> Work instruction
Transcribe the data below verbatim from the line with "Switch to the Zprávy tab" to the line with "Open the Persp". Include both of those lines.

> Entries shown
########
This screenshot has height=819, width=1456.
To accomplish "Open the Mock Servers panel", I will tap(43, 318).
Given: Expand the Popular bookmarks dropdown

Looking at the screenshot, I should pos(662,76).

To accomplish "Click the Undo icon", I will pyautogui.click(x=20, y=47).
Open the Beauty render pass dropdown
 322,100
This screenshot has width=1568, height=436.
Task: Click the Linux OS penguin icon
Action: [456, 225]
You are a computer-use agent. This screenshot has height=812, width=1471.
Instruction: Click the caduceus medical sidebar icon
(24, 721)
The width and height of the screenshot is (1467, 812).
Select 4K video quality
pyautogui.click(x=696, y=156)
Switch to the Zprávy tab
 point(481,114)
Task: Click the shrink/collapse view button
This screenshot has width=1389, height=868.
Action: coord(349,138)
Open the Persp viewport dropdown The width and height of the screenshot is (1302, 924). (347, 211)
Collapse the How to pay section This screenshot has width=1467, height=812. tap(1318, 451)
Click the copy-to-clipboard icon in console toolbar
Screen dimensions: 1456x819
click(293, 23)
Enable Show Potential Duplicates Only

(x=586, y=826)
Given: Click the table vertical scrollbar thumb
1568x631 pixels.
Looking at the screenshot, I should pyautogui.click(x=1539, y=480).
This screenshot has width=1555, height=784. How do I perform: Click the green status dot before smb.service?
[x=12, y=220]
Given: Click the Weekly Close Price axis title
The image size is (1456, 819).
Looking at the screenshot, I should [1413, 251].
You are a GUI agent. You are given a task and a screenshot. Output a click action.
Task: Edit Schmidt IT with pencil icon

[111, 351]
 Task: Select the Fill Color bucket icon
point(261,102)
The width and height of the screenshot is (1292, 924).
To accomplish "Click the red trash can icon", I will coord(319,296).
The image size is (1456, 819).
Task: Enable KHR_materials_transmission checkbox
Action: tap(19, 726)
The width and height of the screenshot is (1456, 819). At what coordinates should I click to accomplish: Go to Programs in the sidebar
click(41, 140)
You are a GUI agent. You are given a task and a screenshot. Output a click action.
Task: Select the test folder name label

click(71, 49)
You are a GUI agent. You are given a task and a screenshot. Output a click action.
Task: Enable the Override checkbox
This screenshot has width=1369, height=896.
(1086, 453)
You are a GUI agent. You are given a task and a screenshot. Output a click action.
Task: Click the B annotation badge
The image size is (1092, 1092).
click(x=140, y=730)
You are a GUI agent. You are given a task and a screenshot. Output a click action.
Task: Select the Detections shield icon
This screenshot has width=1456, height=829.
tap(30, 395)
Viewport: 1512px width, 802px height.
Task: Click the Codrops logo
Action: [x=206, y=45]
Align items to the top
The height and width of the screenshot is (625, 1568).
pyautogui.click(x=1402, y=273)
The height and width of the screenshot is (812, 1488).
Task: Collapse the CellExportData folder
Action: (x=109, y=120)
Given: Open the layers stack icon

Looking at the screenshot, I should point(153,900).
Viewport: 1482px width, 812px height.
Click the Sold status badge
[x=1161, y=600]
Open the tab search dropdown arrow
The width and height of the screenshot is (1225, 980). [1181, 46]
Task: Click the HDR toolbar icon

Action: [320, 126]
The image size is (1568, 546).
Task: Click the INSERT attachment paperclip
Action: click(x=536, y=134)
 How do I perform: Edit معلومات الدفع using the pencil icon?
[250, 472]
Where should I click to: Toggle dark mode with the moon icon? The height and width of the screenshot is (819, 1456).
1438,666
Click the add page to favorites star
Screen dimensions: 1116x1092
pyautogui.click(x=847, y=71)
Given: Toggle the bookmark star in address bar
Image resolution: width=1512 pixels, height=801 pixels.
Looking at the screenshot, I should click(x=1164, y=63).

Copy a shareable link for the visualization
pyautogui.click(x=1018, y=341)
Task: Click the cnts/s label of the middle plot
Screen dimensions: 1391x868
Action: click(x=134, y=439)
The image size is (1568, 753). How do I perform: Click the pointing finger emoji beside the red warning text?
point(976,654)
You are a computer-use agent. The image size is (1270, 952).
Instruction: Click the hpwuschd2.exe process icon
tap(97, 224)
########
> Solution to the exercise
Switch to the Zprávy tab
 point(481,114)
Task: Click the shrink/collapse view button
This screenshot has width=1389, height=868.
Action: coord(349,138)
Open the Persp viewport dropdown The width and height of the screenshot is (1302, 924). (347, 211)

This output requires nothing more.